The Trump Administration is not the first presidential administration to take issue with the Federal courts’ powers to block executive orders. In his First Inaugural Address in 1861, Abraham Lincoln argued that if the Supreme Court is allowed the final word on important matters affecting all Americans, “the  people will have ceased to be their own rulers, having to that extent practically resigned their Government into the hands of that eminent tribunal.”  

Nor is the Trump Administration the first one to see its agenda stymied, at least in part, by the Federal courts. For example, the Biden Administration saw its executive orders granting student debt forgiveness and mandating vaccines for health care workers, among others, blocked by federal courts. Biden himself, in July of 2024, criticized what he dubbed “extreme opinions” handed down by the Supreme Court, which he argued “undermined law and established civil rights principles and protections”.

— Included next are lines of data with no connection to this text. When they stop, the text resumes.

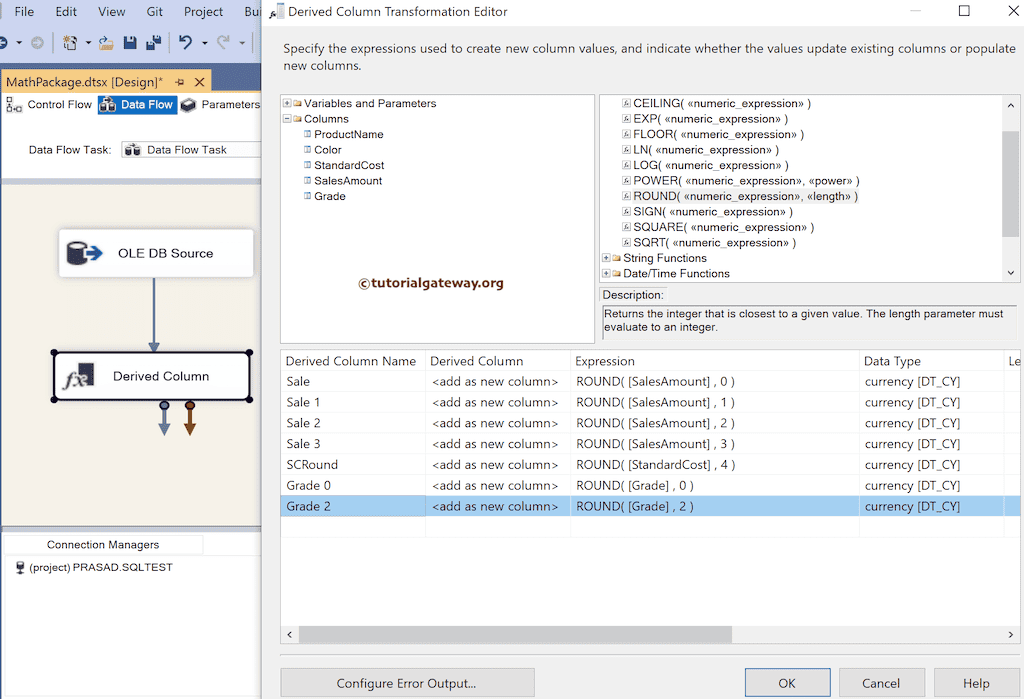
Task: Click the OK button to apply changes
Action: tap(787, 682)
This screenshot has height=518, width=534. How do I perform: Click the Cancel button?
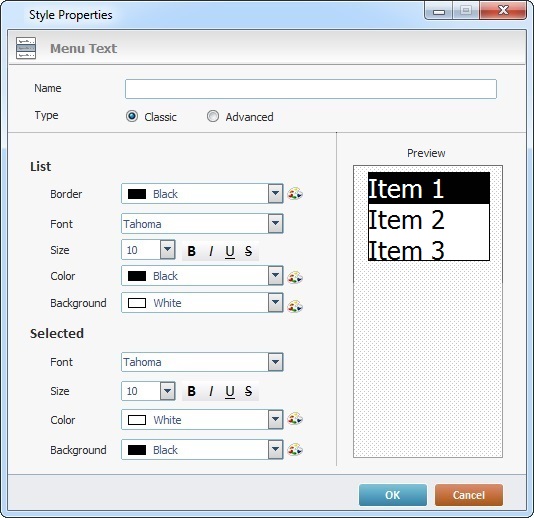(x=469, y=495)

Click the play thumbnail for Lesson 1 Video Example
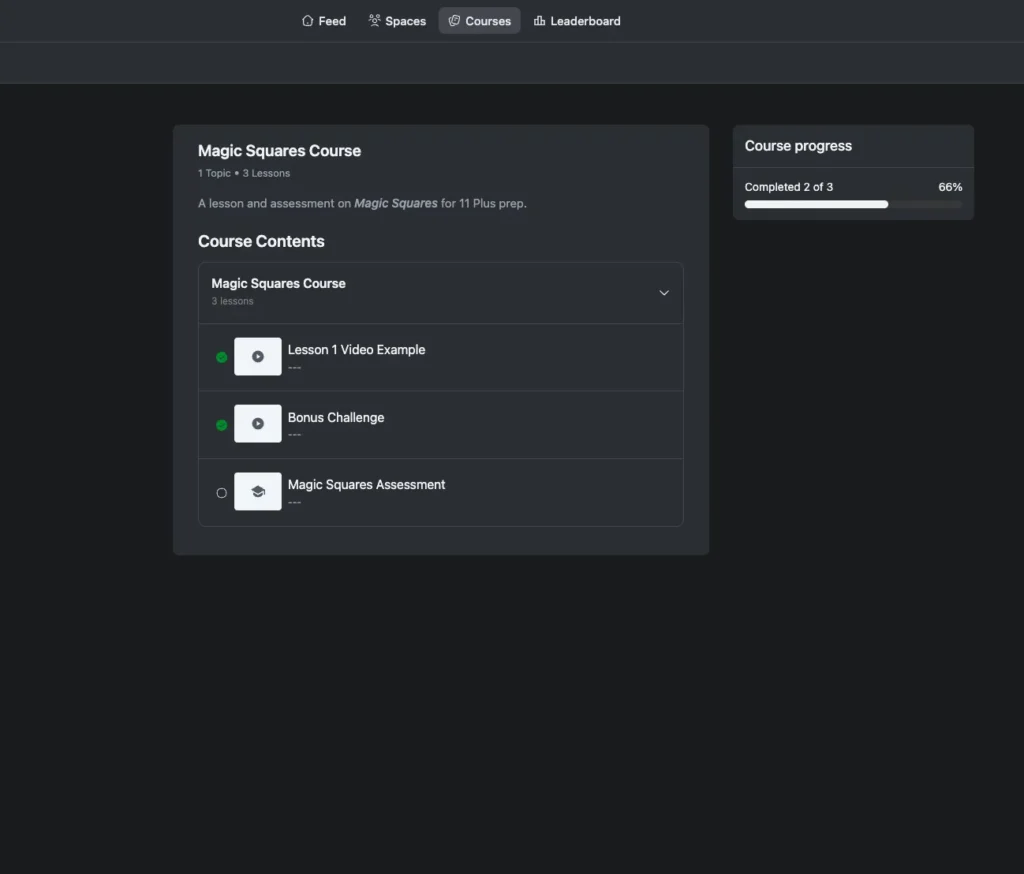258,357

These disputes raise the question: why are Federal judges permitted to block executive orders (or for that matter, to declare laws passed by Congress to be unconstitutional)? To answer this question, we must examine history. Nowhere in the U.S. Constitution does it explicitly state that the Supreme Court (or any other court, for that matter) should determine what is, or is not, constitutional or legal. In fact, the Constitution’s provisions about the courts (Article III) are surprisingly sparse. Article III of the Consitution more or less just establishes the courts and requires that judges be paid a salary. 

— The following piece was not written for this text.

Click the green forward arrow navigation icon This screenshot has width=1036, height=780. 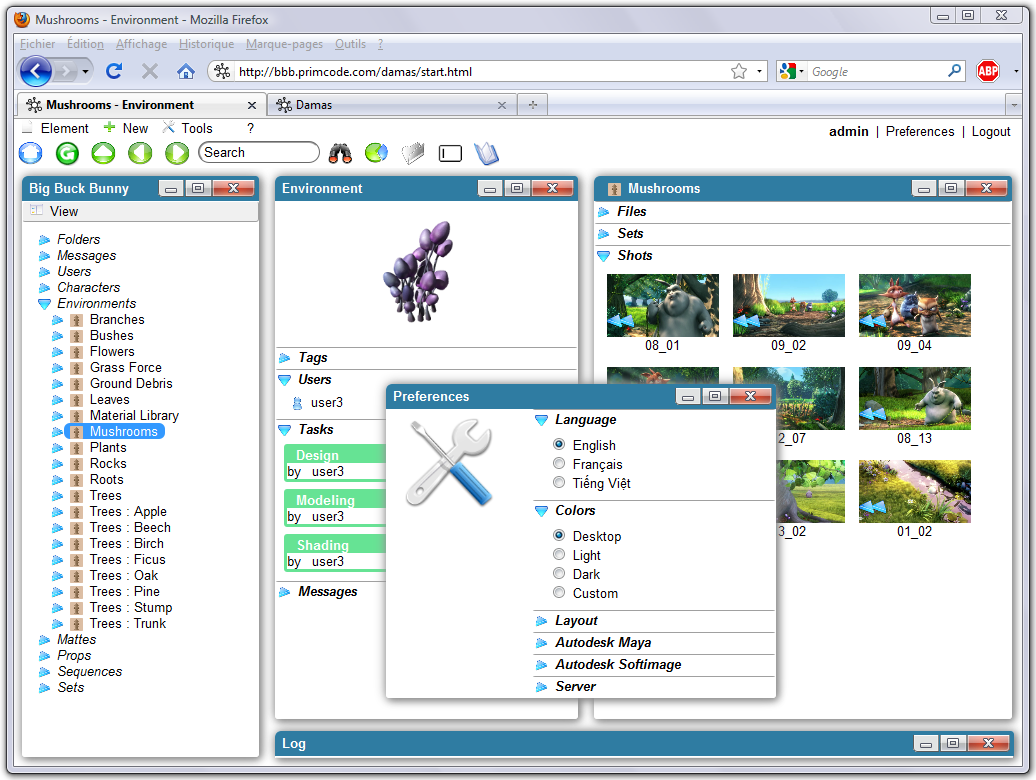(176, 153)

The Constitution was ratified in 1789, but not until 1803 (14 years later), in the case of Marbury v. Madison, did the Supreme Court (and by extension, inferior federal courts) assume their roles as the deciders of what is, or is not, legal or constitutional. Justice Marshall stated that “[i]t is emphatically the province and duty of the judicial department to say what the law is.” There have been few serious challenges to the Marbury decision since it was issued. 

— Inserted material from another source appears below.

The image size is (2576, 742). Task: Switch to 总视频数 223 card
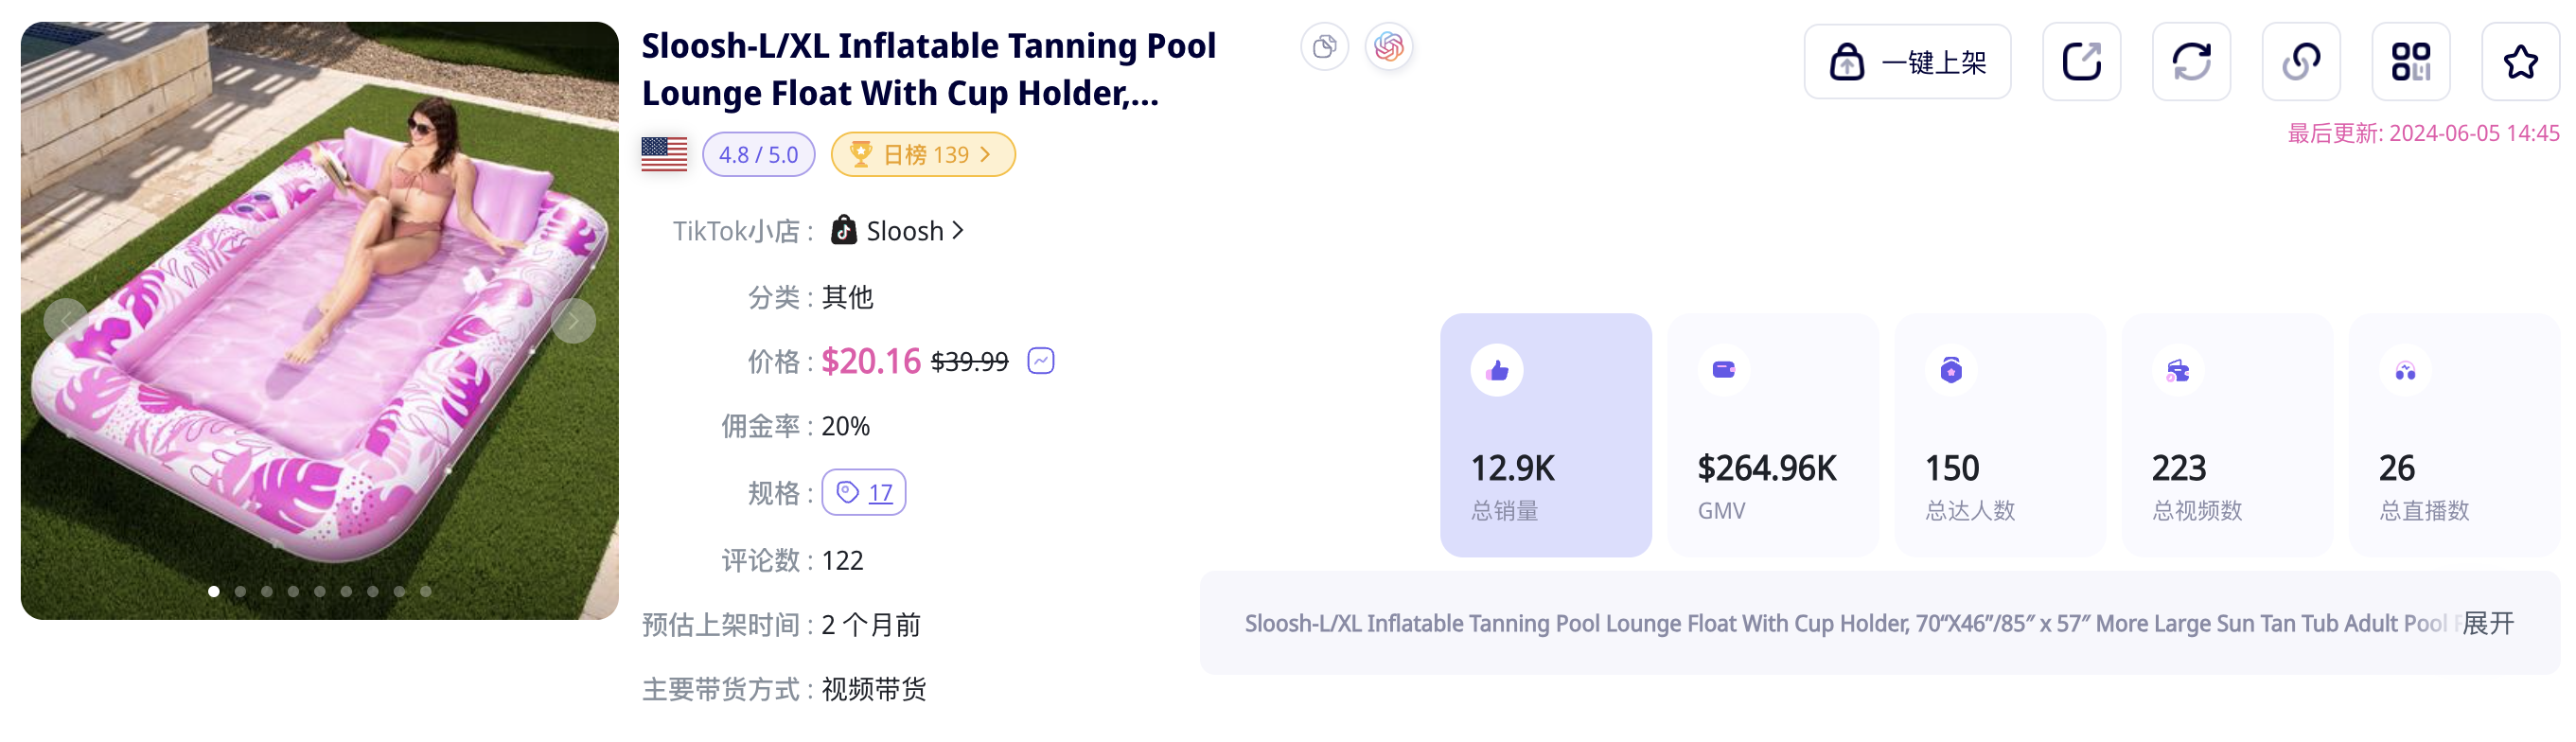click(2226, 435)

The Marbury decision has stood the test of time. Although presidents and lawmakers are often frustrated when their laws or executive actions are struck down as illegal or unconstitutional by judges, this essential function of the courts stands between the American people and the unchecked power of the executive and legislative branches. United States presidents possess immense powers. Presidents don’t just control the military, they control almost every federal official and employee. If the courts were powerless to prevent a president from undertaking actions that are illegal or unconstitutional, no one could. To borrow words from Abraham Lincoln, without the courts serving as a check upon presidential power, the American people could someday  “resign[] their Government into the hands” of a tyrannical president with limitless power.